Sunset on a recent trip to Twain Harte, CA. I'm pretty sure Andi took this one!
I'm working on a new manuscript, and a few weeks ago I met with my favorite former teacher for a consultation. I tend to write in a billion documents scattered throughout my hard drive all at once, and I was startled to discover, when I knitted them all together, that they made up about the length of a book. I'd been writing in fits and starts and not feeling like things were really coming together yet, and one thing I hadn't resolved yet was the point of view. When I sent off the manuscript the first two-thirds were in the first person, and the last part was in the omniscient third.
I always write in the first person. I can remember exactly one exception in the past decade or so of writing, and it's a short story I've been toying with on and off and halfheartedly trying to publish somewhere, so far without success. But when I was writing my last book there were some mechanical issues that would have been so easy to resolve if the story wasn't told only by a narrator who wasn't around for everything I wanted to include in the story, and last summer I also read a book in the omniscient third that I loved so much that I thought, I need to try that.
So for this story, I pushed myself outside of my comfort zone, and took what felt like a risk, or at least would be considered one in a workshop: I wrote in the omniscient third. I entered the consciousness of even peripheral characters and I made declarations about them; the narrator knew everything. I played with that, and I wrote it, and I sent it off.

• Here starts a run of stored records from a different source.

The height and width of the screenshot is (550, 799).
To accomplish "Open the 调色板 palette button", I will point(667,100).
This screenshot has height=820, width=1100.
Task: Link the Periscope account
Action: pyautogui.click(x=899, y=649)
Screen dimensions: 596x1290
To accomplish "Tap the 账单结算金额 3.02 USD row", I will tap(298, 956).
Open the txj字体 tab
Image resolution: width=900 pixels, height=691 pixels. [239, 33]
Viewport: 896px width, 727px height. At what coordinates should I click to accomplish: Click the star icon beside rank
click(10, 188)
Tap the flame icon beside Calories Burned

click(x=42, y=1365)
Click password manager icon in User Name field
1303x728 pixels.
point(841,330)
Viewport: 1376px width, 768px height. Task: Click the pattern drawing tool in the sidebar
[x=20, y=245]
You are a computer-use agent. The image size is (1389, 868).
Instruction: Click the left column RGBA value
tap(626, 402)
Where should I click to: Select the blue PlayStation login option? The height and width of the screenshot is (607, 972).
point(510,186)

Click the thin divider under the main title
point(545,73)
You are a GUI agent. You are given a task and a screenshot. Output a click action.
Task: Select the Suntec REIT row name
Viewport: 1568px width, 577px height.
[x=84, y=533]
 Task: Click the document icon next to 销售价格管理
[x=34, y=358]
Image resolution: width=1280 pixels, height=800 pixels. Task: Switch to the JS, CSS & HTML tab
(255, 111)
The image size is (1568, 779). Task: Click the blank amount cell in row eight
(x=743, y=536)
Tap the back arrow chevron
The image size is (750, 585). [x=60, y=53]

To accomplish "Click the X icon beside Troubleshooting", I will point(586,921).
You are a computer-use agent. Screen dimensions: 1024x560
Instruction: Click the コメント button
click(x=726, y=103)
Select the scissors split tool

The first thing my teacher said to me when we met was that she wanted just to focus on the first part of the story--the first-person section--because the other wasn't working; there was, as she put it, no portal to welcome the reader into the story. It wasn't a surprise, and if anything, it was something of a relief, and to be honest my instincts had been telling me the same thing already. Because what was missing was the most important part of a story for me: the act of the narrator retelling it. Everything I've ever written has been so much about a narrator piecing together his or her story after the fact, sorting through the details and the meaning and the implications of it. Without that, I was missing the fuel that drove the whole story.
Do you notice point of view when you're reading? Does it make a big difference for you or do you have a strong preference for what you read?